Liderado pelo ótimo João Miguel, o elenco de À Beira do Caminho faz jus à qualidade do roteiro: vivendo o personagem homônimo com um semblante fechado e uma aparência descuidada, João retrata bem a aflição crescente oriunda da necessidade cada vez mais tangível de enfrentar o próprio passado e desconstrói gradativamente a rispidez do caminhoneiro à medida que se vê envolvido em uma relação paternal com Duda, ainda que insista em manter um óbvio afastamento psicológico do garoto - algo implícito na impessoalidade de chamá-lo insistentemente de "moleque", e nunca pelo nome. Enquanto isso, o expressivo Vinicius Nascimento mostra-se extremamente à vontade em cena, demonstrando maturidade quando necessário, alcançando todas as emoções do personagem com a competência de um ator profissional e vivendo Duda como um garoto que parece usar sua hiperatividade juvenil (a cena em que imita João é deliciosa) como escudo e distração para as próprias angústias pessoais. Fechando o elenco principal, a sempre ótima Dira Paes vive Rosa como uma figura que traz um pouco de calor humano para a jornada de João e Duda, mas nada muito além disso.

Em seu terceiro trabalho na direção de longas para o Cinema, Breno Silveira volta a provar ser não só um diretor extremamente técnico (a ótima fotografia de Lula Carvalho é uma prova de seu olhar exigente como ex-profissional da função), mas também um excelente contador de histórias, conseguindo conferir ritmo e fluidez à narrativa e errando a mão apenas quando a revelação do mistério do passado do protagonista prolonga-se além do necessário e os flashbacks tornam-se excessivos, no final do segundo ato da projeção. Por outro lado, o roteiro de Patrícia Andrade acerta ao incluir percalços no percurso de João e Duda que tornam a jornada mais verossímil, desde o risco de assaltos a caminhões deixado no ar na primeira aparição do garoto até questões como a incerteza de trabalho de um caminhoneiro, a negligência de delegacias policiais interioranas ou a triste realidade da miséria e do abandono de menores levando-os a ingressar na criminalidade.

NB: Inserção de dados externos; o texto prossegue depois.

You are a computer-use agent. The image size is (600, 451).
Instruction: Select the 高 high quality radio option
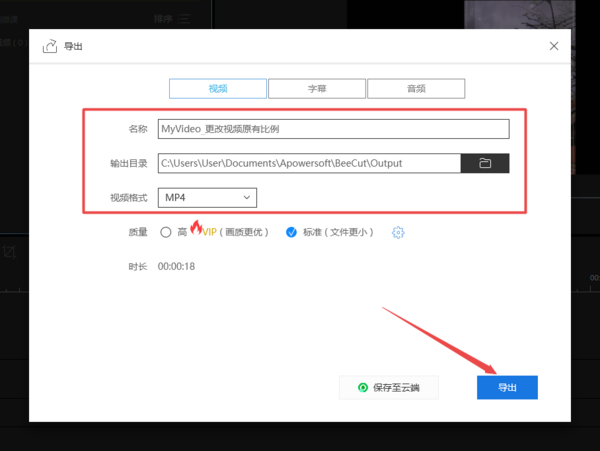coord(166,232)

Sem recair na pieguice que sua proposta poderia impor, o filme ainda traz em sua essência uma mensagem bela, simples e universal: não devemos deixar que fantasmas do passado interfiram em nossa felicidade imediata e futura - e À Beira do Caminho é capaz de nos levar a esquecer o equívoco que Era Uma Vez... foi e considerar Breno Silveira como uma das grandes promessas do Cinema nacional para os próximos anos.